The distribution of proteins across the plasma membrane is not uniform; however, the principles governing their organization remain not fully understood. Hypersensitive-induced reaction (HIR) proteins are plant-specific members of the stomatin/prohibitin/flotillin/HflK/C (SPFH) family that have been shown to influence membrane organization. Arabidopsis thaliana HIR2 interacts with multiple plasma membrane proteins, including receptor kinases such as BAK1-INTERACTING RECEPTORS 2 and 3 (BIR2 and 3), BRI1-ASSOCIATED KINASE 1 (BAK1), FLAGELLIN SENSING 2 (FLS2), and BRASSINOSTEROID INSENSITIVE 1 (BRI1). These interactions connect HIR2 to BAK1-mediated signaling pathways, as evidenced by impaired growth and immunity phenotypes in hir2 mutants.

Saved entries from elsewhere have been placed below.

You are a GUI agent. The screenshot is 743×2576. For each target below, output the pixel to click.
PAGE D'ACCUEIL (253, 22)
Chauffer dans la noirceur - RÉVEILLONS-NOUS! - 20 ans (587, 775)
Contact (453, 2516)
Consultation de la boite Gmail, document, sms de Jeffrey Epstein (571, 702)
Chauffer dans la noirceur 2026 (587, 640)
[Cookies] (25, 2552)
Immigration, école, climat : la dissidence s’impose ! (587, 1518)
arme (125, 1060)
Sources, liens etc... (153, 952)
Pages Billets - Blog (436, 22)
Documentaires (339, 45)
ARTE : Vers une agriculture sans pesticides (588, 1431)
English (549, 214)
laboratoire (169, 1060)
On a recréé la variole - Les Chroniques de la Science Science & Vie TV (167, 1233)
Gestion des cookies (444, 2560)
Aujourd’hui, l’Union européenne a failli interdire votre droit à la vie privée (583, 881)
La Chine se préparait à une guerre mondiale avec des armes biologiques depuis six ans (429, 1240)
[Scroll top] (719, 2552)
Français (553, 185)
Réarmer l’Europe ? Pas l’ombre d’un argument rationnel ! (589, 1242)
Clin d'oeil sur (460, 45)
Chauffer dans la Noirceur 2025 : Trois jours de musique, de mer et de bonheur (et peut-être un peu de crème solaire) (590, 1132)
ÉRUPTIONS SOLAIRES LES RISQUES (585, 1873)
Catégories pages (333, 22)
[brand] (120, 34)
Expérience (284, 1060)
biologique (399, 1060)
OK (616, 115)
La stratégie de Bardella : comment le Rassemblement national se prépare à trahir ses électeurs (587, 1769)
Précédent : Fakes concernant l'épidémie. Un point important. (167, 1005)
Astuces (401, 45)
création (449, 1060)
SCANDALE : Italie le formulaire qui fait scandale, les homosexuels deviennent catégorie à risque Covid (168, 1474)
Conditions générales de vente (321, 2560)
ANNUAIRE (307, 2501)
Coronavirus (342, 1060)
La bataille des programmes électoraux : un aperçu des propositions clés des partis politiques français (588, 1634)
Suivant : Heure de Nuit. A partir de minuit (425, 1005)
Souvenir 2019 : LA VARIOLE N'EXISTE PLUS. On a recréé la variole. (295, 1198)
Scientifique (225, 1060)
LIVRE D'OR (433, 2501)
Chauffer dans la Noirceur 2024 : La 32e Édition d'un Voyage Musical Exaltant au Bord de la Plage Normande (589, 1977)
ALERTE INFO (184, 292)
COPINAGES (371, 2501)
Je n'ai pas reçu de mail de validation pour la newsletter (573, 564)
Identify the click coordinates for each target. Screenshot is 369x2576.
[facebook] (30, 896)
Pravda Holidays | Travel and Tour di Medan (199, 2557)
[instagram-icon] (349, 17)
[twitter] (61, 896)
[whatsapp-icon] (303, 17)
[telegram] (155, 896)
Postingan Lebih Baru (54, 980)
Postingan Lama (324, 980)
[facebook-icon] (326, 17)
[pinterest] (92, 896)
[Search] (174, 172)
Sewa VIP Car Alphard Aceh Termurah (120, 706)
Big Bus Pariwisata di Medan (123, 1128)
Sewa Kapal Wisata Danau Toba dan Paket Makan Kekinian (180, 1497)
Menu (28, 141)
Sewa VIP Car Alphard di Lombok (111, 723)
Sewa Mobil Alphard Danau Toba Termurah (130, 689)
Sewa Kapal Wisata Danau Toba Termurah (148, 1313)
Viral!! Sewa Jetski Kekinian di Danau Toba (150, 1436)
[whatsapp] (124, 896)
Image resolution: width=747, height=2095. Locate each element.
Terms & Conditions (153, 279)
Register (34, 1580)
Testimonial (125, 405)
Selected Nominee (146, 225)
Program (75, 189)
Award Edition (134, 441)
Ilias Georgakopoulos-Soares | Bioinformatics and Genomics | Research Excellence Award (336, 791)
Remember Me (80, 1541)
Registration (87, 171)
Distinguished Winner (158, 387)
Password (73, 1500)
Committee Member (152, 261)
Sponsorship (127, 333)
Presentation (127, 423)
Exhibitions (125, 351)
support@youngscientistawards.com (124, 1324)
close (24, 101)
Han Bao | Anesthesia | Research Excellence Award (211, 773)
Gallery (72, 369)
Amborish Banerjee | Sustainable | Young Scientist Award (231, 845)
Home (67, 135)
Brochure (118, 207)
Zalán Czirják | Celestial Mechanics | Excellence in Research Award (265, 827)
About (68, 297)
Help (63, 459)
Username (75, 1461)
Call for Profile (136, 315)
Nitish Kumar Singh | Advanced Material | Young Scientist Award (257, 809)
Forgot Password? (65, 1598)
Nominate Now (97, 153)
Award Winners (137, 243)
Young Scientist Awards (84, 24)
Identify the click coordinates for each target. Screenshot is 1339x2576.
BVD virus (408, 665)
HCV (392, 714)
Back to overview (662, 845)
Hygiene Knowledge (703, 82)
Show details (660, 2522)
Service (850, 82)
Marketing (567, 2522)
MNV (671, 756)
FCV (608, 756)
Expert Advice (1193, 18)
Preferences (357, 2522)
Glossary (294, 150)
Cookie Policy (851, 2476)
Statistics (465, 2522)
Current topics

HIR2 is anchored to the inner leaflet of the plasma membrane through a hydrophobic interaction domain and S-acylation. Using single-particle tracking photoactivated localization microscopy (sptPALM), we showed that HIR2 affects receptor kinase dynamics and clustering, suggesting a role in spatially coordinating receptor complex activities. Structural modeling with AlphaFold 3 predicts a multimeric circular cup-like assembly for HIR2, consistent with high molecular weight complexes identified through blue native polyacrylamide gel electrophoresis. These findings indicate that HIR2 forms a discrete membrane compartment, providing a novel structural framework for spatial membrane organization and thereby modulating the function of membrane-resident receptors.